And let some random point F have been taken on CE.
And let FG have been drawn from F, at right-angles to CE, in the plane DE [Prop. 1.11].
And since AB is at right-angles to the reference plane, AB is thus also at right-angles to all of the straight-lines joined to it which are also in the reference plane [Def. 11.3].
Hence, it is also at right-angles to CE.
Thus, angle ABF is a right-angle.
And GFB is also a right-angle.
Thus, AB is parallel to FG [Prop. 1.28].
And AB is at right-angles to the reference plane.
Thus, FG is also at right-angles to the reference plane [Prop. 11.8].
And a plane is at right-angles to a(nother) plane when the straight-lines drawn at right-angles to the common section of the planes, (and lying) in one of the planes, are at right-angles to the remaining plane [Def. 11.4].

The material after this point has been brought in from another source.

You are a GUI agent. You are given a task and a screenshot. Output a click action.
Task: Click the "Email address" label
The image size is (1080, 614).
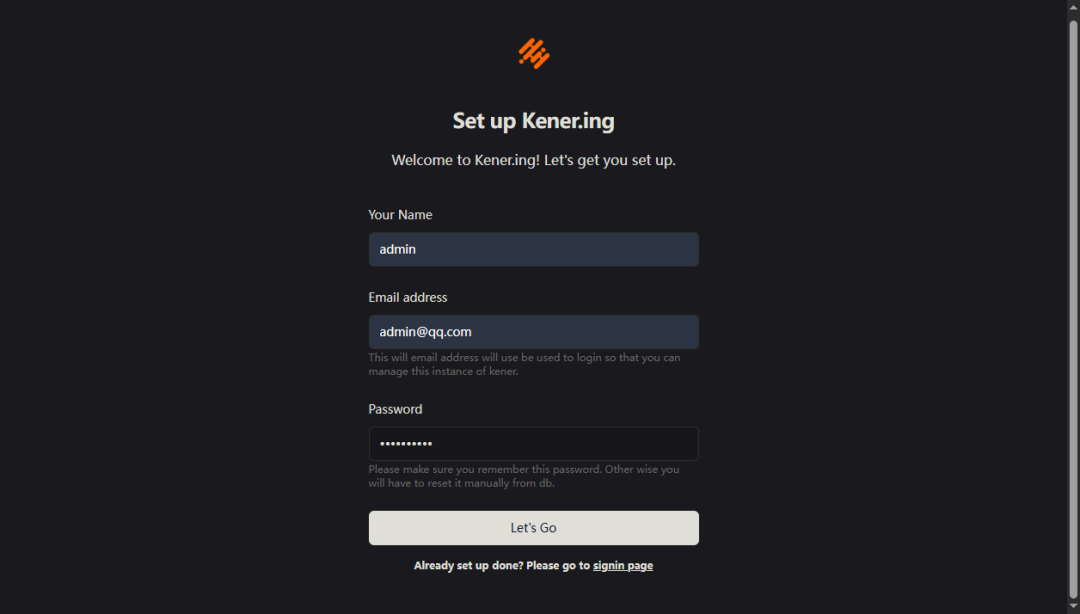point(408,298)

And FG, (which was) drawn at right-angles to the common section of the planes, CE, in one of the planes, DE, was shown to be at right-angles to the reference plane.
Thus, plane DE is at right-angles to the reference (plane).
So, similarly, it can be shown that all of the planes (passing) at random through AB (are) at right-angles to the reference plane.
Thus, if a straight-line is at right-angles to some plane then all of the planes (passing) through it will also be at right-angles to the same plane.
(Which is) the very thing it was required to show.
Proposition 19
If two planes cutting one another are at right-angles to some plane then their common section will also be at right-angles to the same plane.
For let the two planes AB and BC be at right-angles to a reference plane, and let their common section be BD.
I say that BD is at right-angles to the reference plane.
For (if) not, let DE also have been drawn from point D, in the plane AB, at right-angles to the straight-line AD, and DF, in the plane BC, at right-angles to CD.
And since the plane AB is at right-angles to the reference (plane), and DE has been drawn at right-angles to their common section AD, in the plane AB, DE is thus at right-angles to the reference plane [Def. 11.4].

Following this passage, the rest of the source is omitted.